Task requirements: Here are some records; copy every line that holds the word "menu".

--------------------------------

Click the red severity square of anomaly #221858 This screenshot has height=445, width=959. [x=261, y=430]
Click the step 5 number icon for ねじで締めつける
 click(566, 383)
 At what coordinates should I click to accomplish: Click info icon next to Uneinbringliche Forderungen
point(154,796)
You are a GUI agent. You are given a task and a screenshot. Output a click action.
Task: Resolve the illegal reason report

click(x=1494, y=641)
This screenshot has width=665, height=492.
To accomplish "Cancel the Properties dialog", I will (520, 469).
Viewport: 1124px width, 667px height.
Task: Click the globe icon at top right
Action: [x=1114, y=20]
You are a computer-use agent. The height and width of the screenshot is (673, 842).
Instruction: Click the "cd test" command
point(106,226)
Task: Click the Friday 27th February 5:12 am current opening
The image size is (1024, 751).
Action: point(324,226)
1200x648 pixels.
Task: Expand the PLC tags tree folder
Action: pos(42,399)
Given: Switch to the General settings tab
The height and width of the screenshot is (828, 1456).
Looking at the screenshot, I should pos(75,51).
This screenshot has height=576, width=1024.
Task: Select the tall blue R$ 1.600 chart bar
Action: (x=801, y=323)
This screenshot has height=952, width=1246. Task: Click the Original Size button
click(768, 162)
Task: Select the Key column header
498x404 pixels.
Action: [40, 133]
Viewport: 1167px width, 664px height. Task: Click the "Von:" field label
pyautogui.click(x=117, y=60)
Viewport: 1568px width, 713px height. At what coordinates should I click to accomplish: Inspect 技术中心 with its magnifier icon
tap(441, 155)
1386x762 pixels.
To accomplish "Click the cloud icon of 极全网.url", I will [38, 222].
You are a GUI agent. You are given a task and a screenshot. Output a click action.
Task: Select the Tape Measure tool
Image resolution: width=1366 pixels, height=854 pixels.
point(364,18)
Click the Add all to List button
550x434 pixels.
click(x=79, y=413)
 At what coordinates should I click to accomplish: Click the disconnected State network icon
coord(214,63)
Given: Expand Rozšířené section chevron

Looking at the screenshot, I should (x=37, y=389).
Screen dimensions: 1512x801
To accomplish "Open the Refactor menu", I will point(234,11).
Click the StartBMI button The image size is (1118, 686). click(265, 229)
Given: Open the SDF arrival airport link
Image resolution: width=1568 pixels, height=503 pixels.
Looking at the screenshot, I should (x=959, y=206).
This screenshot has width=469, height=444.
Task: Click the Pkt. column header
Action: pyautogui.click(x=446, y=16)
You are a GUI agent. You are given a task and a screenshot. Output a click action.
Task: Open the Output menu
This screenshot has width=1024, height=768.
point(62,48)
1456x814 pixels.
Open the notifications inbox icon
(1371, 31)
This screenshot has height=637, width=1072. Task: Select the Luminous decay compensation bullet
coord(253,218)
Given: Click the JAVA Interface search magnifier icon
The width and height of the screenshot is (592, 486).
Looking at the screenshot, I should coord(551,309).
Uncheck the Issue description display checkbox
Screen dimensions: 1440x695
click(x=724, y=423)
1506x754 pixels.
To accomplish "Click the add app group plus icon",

--------------------------------

Answer to this problem:
To accomplish "Open the Refactor menu", I will point(234,11).
Task: Open the Output menu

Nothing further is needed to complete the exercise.